ACTION ITEM: Using the listing below, copy exactly the lines from the one containing "Task: Select the" to the one containing "The image size is (855, 593).", both lines included, and no others.

TASK MATERIAL:
_ _ _ _ _

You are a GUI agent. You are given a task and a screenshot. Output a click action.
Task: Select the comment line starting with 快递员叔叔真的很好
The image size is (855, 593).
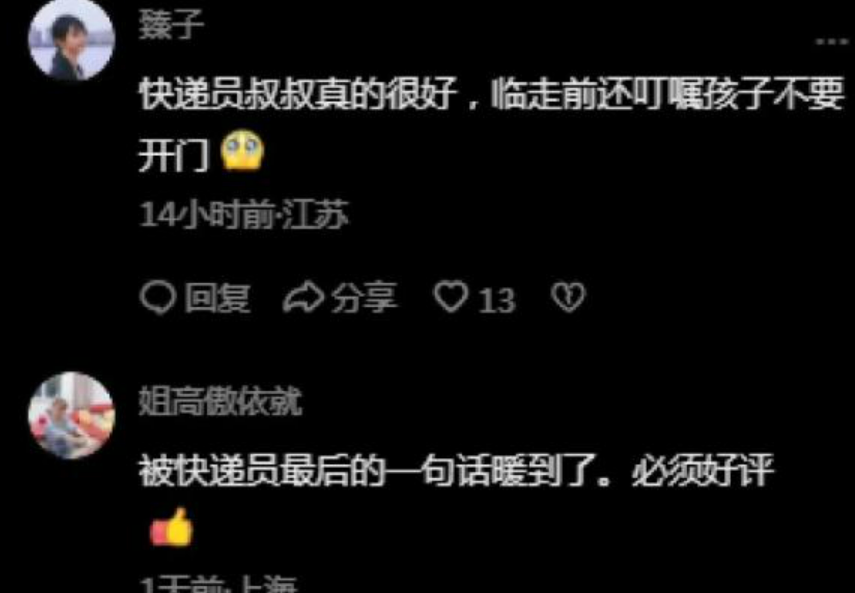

_ _ _ _ _

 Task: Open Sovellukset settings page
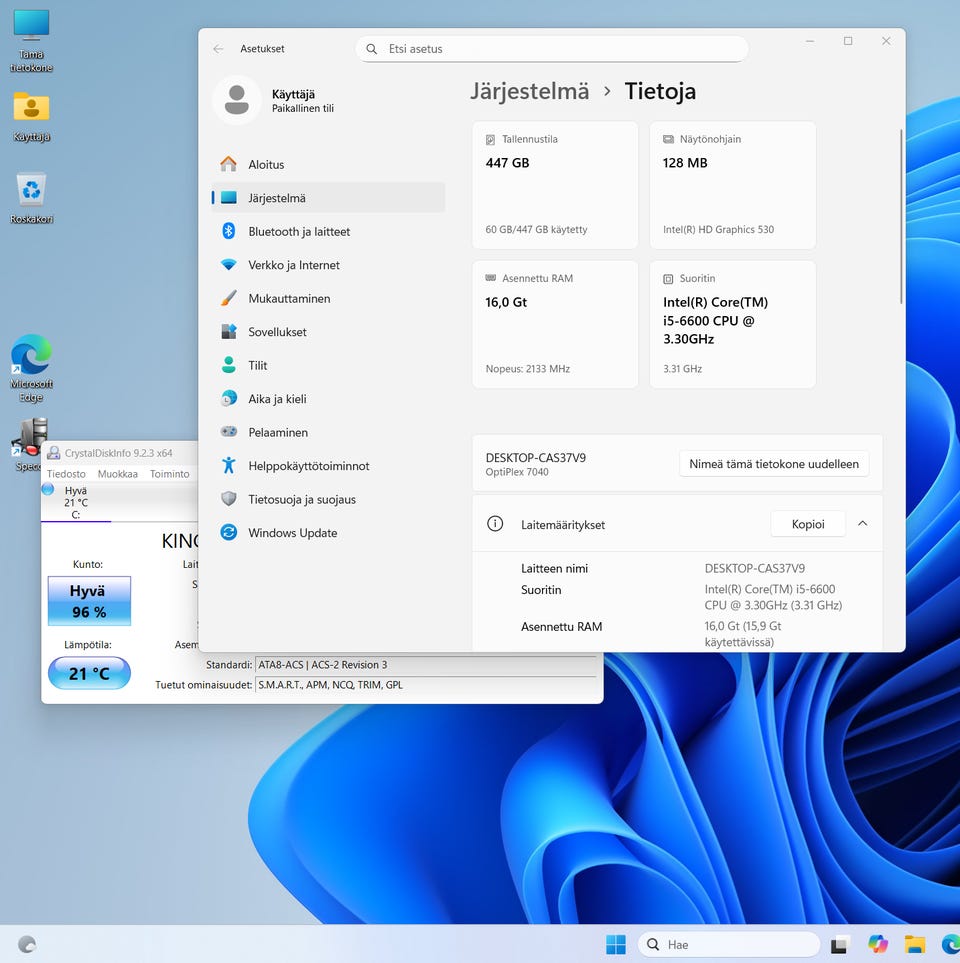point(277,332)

_ _ _ _ _

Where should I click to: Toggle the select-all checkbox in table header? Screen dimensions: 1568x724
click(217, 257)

_ _ _ _ _

SOLUTION TO THIS PROBLEM:
Task: Select the comment line starting with 快递员叔叔真的很好
The image size is (855, 593).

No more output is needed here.